AI/ML Research PyTorch

Context

The Global Latent Workspace (GLoW) is an architecture developed at the CerCo lab (CNRS, Toulouse) under Rufin VanRullen’s ERC Advanced Grant. It’s inspired by Global Workspace Theory — a neuroscience framework proposing that consciousness arises from a shared “workspace” where specialized brain modules broadcast information to each other.

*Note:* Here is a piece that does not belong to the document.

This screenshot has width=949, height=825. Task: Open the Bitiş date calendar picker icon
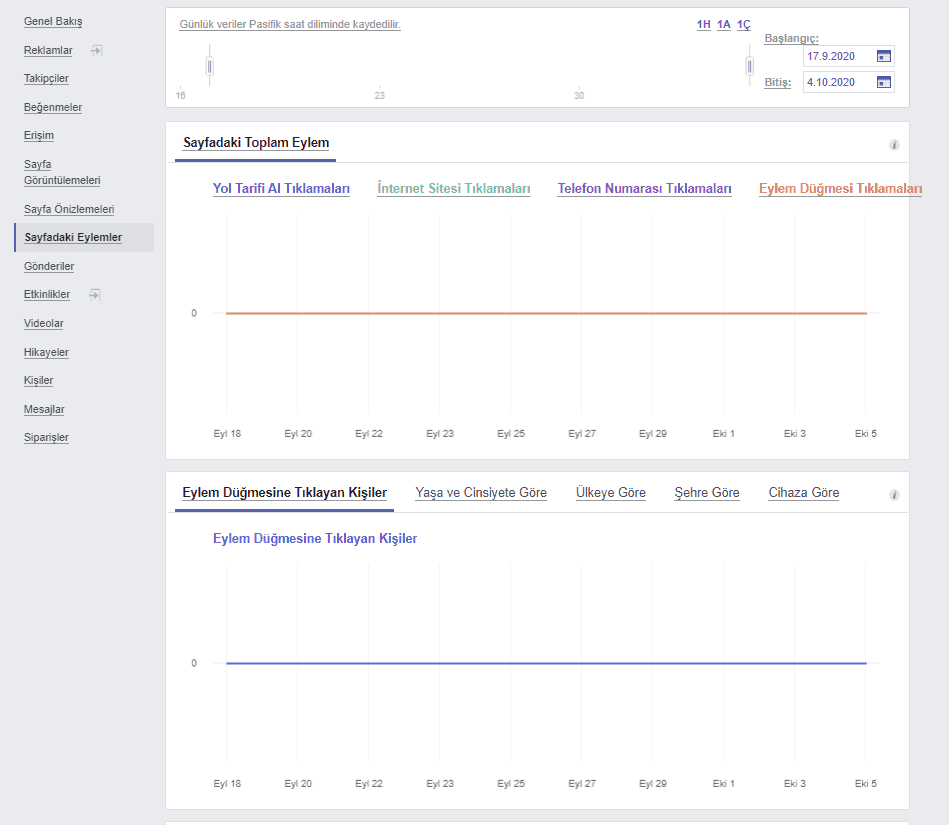pyautogui.click(x=882, y=82)
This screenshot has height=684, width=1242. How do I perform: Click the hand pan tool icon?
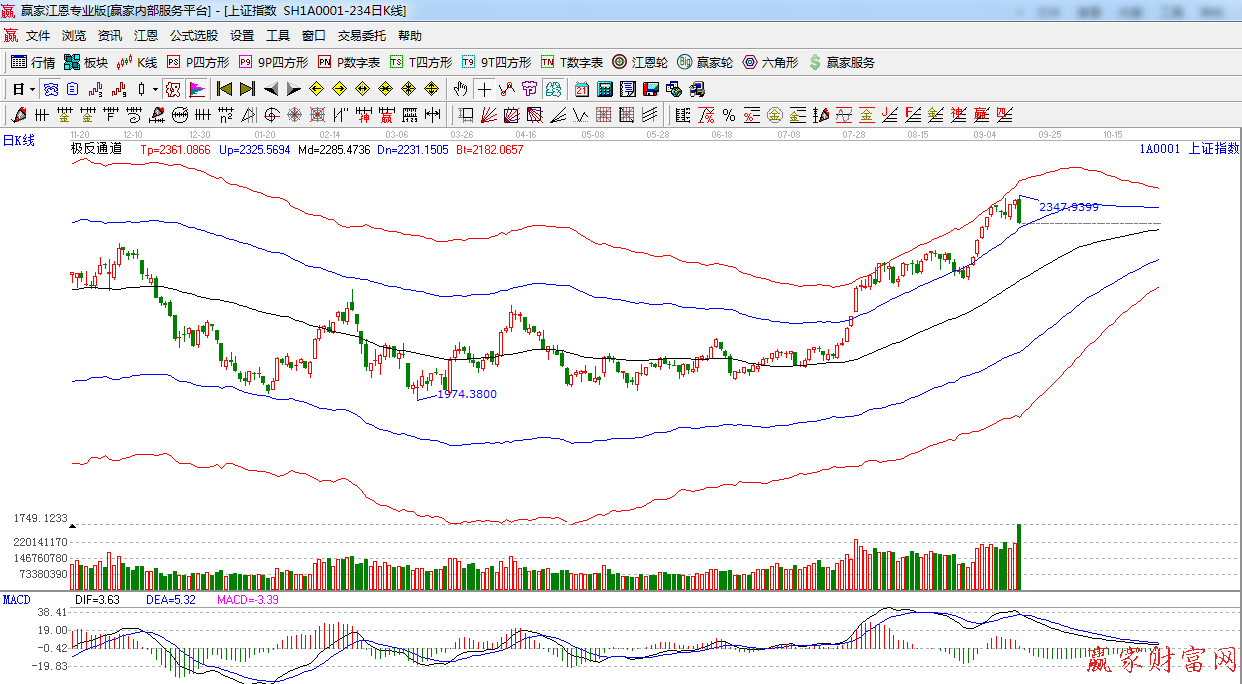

The original implementation is built on the Shimmer framework. This project is my clean-room reimplementation from the paper, designed to deeply understand every component and explore extensions.

Architecture

The system consists of:

  • Domain-specific encoders — each modality (vision, language, proprioception) has its own encoder that maps raw data into a latent representation
  • A global workspace — a shared latent space where domain representations are projected, fused, and broadcast back
  • Contrastive alignment — domains are aligned in the workspace using contrastive losses to ensure cross-modal coherence

Current status

Working on the base architecture with two modalities (vision + language). Next steps include adding proprioceptive encoders and testing cross-modal generation.

Why this matters

If we want machines that understand the world the way brains do — through integrated, multimodal internal models — we need architectures that go beyond single-task learning. GLoW is one of the most promising frameworks for this, and reimplementing it is the fastest way to understand its strengths and limitations.